I have to move my blue acara into a 55 gallon and i am looking for advice for tank mates. More looking for dither type fish to keep the tank busy...thanks


----------



## lotsofish (Feb 28, 2008)

I added a large blue acara to my clown loach tank, and it was like a dither for the loaches. They come out much more now that the acara is in the tank. The other fish in the tank are long-fin rosy barbs, serpae tetras and ancistrus. All seem to be fine together.

A 55 might be too small for clown loaches but I suspect zebra loaches would do well.


----------



## japes (Jan 10, 2008)

In regards to dithers I would be extremely cautious to even use the larger, high bodied Tetra's such as Bleeding Heart and Serpae as Blue Acara's can be very predacious, particularly at night when the Tetra would settle.

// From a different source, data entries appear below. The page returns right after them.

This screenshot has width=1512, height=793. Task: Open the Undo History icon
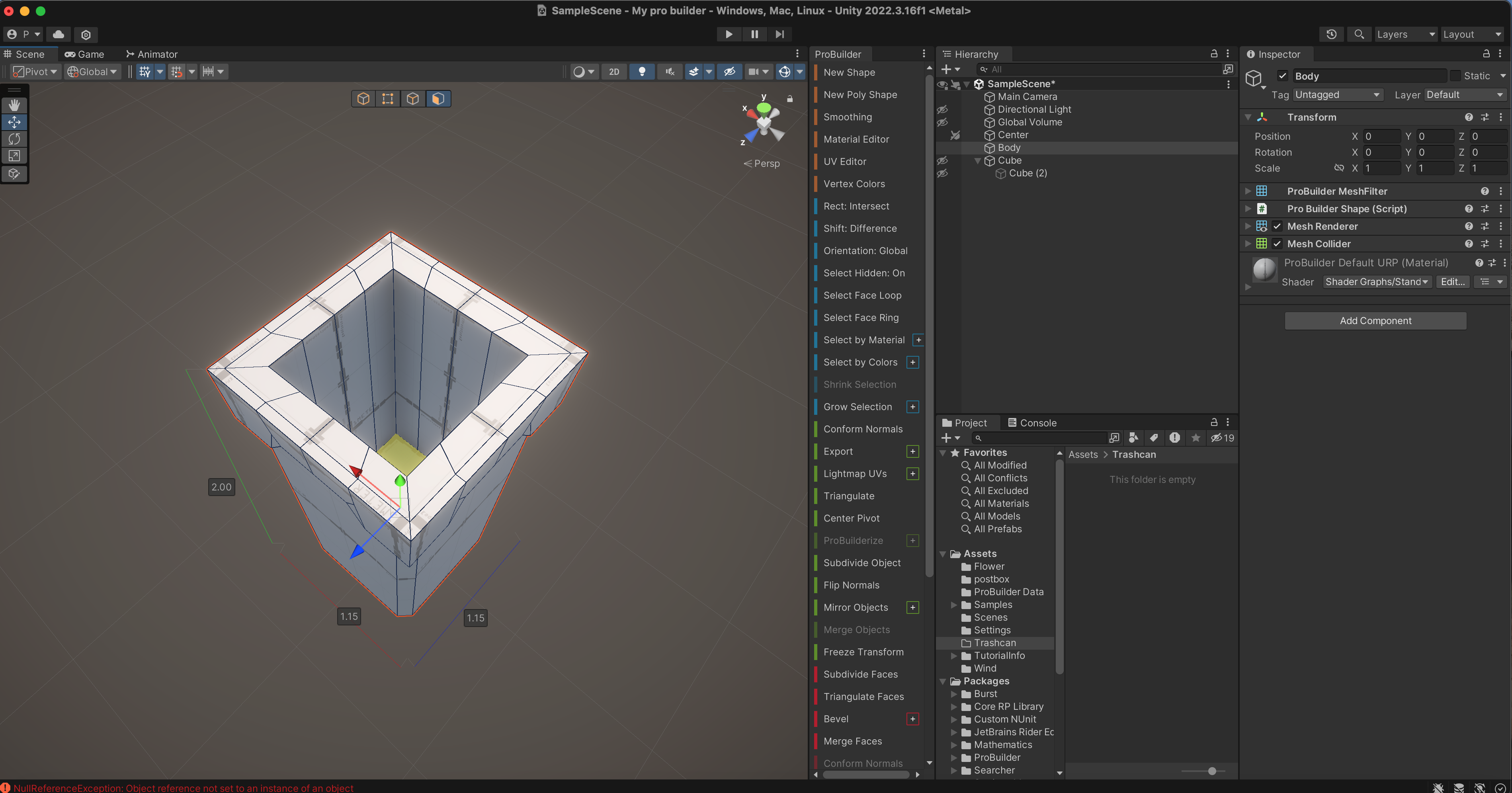pos(1331,34)
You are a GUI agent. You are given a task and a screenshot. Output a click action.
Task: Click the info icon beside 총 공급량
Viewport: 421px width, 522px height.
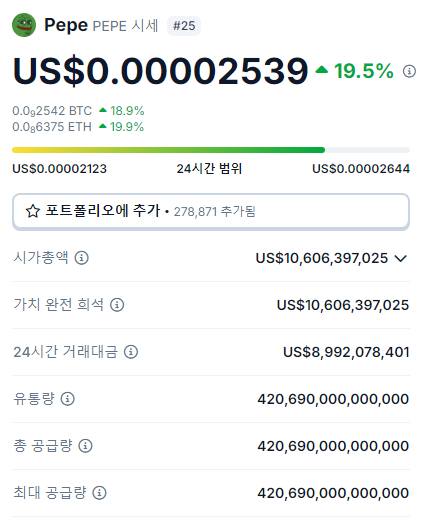click(x=85, y=446)
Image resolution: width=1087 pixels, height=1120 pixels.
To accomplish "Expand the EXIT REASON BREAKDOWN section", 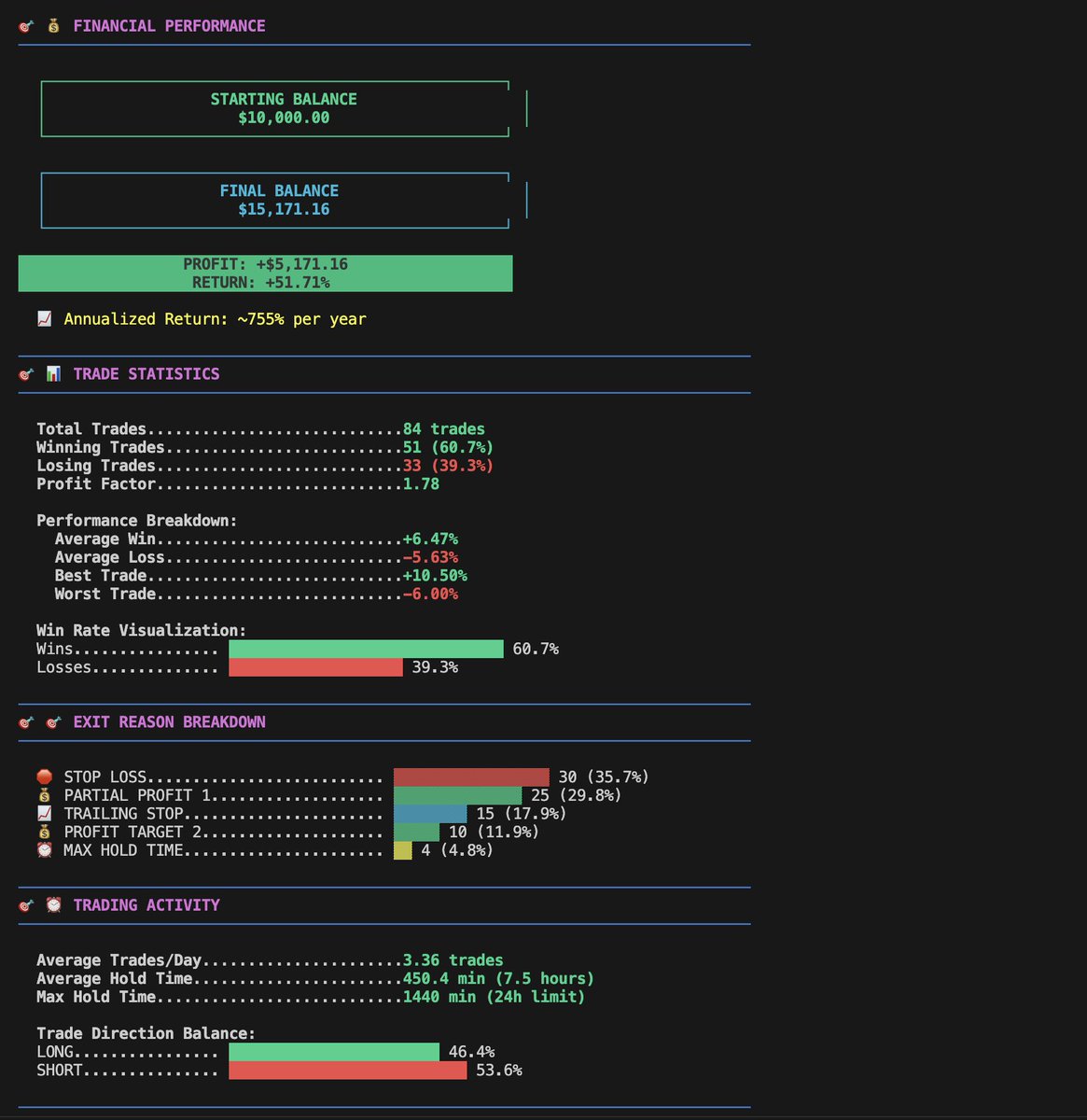I will (168, 721).
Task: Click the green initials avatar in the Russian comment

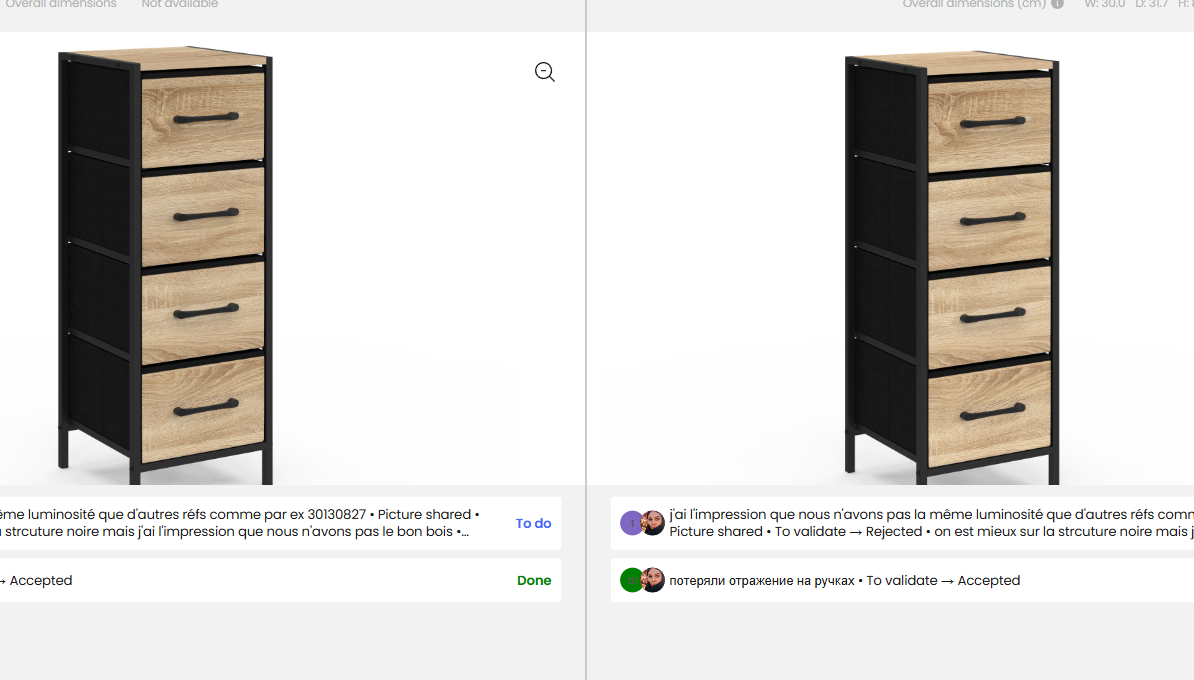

Congo Tetras or possibly Columbian Blue-Flame Tetra (_Hyphessobrycon columbianus_ would work, and Clown Loaches would be suitable in that sized tank for at least a few years.


----------



## lotsofish (Feb 28, 2008)

He has such an angelic look. Don't tell me he might eat my tetras! Actually he's a picky eater but if I start missing tetras, he'll be the #1 suspect.


----------



## japes (Jan 10, 2008)

lotsofish said:


> He has such an angelic look. Don't tell me he might eat my tetras! Actually he's a picky eater but if I start missing tetras, he'll be the #1 suspect.


When I was brand spanking new into the hobby I brought back my lovely Blue Acara at about 2" and 8 Harlequin Rasboras. I had 3 left in the morning, and the rest were gone the next morning.

It was a relatively cheap way of finding out the hard way that Blue Acara's. although quite placid compared to a lot of Centrals, are very predatorial.


----------



## lotsofish (Feb 28, 2008)

I guess its a good thing mine is a picky eater. I've had him about 4 months now and so far, tetras haven't been a part of his diet. Of course, that doesn't mean he won't acquire a taste for them. Thanks for the warning.


----------



## ktluvsfish (Jan 13, 2008)

Awww he's such a cutie 

I have my blue acara with burmese border loaches and rainbows in a 75 gallon. So far I am really happy with my stock list.


----------